3. “Aleluya, aleluya. ¡Oh, qué bueno y qué suave es tu Espíritu para con nosotros, Señor! Ven, Espíritu Santo; llena los corazones de tus fieles y enciende en ellos el fuego de tu amor.”
En la recta participación en el sacrificio de la santa Misa, alcanzamos por fruto e perdón de nuestros pecados y el de la pena debida por los pecados. Como garantía de este perdón y de otras nuevas gracias y auxilios, se realiza en la sagrada Comunión la personal entrada del Señor en nosotros. “Sabréis que yo estoy en medio de Israel.” Con su santísimo cuerpo derrama también en nuestra alma el Espíritu Santo, como Él mismo ñoclo prometió: “No os dejaré huérfanos.
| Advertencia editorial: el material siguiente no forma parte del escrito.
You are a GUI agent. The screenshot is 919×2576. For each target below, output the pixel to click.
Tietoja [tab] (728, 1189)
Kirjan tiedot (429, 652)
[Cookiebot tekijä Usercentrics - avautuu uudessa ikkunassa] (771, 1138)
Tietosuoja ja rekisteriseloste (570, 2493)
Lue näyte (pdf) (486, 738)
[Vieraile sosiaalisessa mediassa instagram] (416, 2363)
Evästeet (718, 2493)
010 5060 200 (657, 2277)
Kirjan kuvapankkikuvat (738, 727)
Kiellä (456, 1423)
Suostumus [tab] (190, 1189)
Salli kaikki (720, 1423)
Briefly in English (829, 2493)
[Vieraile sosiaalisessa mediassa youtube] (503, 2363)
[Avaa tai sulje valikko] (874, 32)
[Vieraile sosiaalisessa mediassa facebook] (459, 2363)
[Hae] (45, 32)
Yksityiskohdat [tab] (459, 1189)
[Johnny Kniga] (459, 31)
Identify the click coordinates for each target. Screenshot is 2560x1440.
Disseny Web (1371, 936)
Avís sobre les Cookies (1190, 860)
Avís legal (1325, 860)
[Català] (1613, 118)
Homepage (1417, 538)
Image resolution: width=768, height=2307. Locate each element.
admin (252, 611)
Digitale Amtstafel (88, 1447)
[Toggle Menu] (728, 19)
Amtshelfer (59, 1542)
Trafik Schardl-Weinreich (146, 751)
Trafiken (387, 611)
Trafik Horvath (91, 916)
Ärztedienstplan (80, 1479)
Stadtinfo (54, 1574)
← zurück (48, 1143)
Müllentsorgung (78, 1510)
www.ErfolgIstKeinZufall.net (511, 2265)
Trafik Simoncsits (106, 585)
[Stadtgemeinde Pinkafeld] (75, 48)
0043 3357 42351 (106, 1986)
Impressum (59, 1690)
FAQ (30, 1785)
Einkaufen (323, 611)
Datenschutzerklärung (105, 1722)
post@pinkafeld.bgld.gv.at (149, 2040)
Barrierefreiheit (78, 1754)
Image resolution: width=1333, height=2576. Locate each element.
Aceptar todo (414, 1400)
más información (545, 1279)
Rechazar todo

Voy y volveré a vosotros (en la santa Eucaristía), aleluya; y se alegrará vuestro corazón, aleluya” (Comunión).
“Se alegrará vuestro corazón.” Una perenne alegría y una incesante acción de gracias a Dios por las maravillas que ha obrado en nosotros: he aquí la verdadera actitud del cristiano. ¡Estamos redimidos! ¡Ojalá viviéramos mucho más convencidos de esta verdad de lo que en realidad vivimos! El Señor borró nuestros pecados y nos ama. Como garantía de este perdón y de este amor, infunde en nuestra alma su Espíritu Santo. “¡Alma mía, alaba al Señor!” “Llénese mi boca de tu alabanza, para que pueda cantarte, aleluya.”
¡Del hombre paralítico e inútil, al hombre del jubiloso y beatífico Aleluya! Así nos quiere la Iglesia. “Bienaventurado el pueblo que se alegra” (Sal. 88, 16).